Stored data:
§ §

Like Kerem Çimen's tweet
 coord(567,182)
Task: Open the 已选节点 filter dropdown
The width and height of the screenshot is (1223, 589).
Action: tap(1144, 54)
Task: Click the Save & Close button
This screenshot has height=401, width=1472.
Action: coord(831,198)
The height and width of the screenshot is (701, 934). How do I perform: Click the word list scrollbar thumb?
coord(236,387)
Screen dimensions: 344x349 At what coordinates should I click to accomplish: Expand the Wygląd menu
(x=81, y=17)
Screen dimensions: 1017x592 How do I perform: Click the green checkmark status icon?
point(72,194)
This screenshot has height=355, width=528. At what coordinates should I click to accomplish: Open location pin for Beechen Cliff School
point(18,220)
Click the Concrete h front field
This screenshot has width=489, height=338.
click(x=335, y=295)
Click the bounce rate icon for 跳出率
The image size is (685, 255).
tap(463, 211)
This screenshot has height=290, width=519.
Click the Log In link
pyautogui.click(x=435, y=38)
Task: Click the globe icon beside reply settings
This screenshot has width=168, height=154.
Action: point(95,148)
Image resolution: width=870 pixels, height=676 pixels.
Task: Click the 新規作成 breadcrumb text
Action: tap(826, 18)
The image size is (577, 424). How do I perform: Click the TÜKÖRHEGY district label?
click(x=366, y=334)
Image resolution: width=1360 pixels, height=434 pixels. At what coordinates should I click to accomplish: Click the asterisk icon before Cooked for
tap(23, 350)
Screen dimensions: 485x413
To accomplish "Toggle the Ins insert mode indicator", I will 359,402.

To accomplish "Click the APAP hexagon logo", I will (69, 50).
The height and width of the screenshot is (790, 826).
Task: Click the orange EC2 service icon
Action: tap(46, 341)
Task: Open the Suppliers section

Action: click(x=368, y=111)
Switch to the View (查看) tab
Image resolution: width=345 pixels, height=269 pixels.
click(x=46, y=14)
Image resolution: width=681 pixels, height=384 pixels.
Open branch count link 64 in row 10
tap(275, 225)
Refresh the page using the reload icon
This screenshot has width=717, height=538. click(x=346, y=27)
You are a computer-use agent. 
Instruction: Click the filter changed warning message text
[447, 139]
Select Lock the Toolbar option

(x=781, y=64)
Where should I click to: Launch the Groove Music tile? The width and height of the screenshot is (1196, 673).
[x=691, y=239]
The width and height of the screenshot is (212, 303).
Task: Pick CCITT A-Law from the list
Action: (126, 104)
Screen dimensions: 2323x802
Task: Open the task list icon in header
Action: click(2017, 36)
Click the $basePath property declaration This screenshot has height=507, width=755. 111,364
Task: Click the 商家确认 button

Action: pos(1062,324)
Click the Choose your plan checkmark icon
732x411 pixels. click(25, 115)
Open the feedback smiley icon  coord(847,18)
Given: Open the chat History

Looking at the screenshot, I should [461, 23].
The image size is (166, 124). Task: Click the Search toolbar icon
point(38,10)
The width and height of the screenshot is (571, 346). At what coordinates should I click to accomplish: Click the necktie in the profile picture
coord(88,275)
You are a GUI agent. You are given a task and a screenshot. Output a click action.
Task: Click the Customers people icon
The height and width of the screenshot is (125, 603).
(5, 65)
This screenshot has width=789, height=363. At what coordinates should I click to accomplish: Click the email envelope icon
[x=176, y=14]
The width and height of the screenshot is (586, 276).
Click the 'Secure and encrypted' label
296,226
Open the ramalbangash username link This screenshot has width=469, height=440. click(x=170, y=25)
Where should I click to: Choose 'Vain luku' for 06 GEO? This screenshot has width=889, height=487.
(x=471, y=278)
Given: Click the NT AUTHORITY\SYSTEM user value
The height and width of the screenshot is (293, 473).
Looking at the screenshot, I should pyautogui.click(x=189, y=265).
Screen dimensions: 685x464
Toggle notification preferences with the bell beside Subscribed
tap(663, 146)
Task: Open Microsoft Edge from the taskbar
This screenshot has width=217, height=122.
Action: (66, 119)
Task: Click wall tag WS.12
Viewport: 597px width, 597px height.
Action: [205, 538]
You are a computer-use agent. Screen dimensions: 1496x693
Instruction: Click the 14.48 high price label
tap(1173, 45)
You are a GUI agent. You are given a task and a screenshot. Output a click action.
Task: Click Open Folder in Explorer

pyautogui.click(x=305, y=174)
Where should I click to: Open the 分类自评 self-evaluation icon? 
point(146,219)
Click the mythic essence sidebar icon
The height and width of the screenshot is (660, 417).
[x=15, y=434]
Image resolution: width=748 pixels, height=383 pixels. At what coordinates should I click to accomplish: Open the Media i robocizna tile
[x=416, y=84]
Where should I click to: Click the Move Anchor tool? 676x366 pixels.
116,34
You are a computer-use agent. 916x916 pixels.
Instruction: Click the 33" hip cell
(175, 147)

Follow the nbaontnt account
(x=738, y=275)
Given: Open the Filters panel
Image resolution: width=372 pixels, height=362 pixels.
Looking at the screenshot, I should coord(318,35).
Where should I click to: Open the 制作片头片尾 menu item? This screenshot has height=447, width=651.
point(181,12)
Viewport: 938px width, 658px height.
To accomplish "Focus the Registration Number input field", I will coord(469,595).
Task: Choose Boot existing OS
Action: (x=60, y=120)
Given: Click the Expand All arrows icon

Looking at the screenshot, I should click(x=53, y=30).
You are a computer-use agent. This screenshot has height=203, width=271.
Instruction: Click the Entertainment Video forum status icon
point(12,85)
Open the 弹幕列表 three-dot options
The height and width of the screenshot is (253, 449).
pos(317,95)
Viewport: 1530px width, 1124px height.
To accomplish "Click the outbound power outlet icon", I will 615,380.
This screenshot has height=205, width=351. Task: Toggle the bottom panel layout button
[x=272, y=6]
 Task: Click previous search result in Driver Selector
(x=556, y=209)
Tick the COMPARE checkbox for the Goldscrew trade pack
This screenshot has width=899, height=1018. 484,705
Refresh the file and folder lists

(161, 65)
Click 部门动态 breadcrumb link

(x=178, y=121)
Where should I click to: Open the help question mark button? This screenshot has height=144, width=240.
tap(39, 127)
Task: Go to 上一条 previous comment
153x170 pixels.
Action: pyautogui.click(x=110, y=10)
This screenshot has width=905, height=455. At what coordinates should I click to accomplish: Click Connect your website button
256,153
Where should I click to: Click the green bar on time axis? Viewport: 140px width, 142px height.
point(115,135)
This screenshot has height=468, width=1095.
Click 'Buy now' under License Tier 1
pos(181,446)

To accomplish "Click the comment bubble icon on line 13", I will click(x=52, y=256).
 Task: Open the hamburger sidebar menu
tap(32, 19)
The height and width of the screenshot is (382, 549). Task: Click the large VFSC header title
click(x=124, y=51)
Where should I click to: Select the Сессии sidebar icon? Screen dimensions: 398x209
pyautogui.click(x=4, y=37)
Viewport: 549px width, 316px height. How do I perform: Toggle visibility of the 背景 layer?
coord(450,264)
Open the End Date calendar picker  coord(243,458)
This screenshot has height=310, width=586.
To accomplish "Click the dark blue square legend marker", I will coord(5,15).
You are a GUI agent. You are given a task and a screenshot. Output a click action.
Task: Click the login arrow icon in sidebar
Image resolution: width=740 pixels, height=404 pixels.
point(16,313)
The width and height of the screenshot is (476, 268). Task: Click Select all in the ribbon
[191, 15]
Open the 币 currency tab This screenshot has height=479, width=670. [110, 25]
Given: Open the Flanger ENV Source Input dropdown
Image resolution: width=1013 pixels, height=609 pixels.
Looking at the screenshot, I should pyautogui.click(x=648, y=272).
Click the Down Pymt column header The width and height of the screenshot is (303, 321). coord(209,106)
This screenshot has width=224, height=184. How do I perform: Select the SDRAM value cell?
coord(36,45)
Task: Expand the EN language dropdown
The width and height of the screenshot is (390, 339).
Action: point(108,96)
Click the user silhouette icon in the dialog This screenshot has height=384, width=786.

§ §

Going through the data, count each line where the word "dropdown" appears, and state only the total.

Solution to this task: 3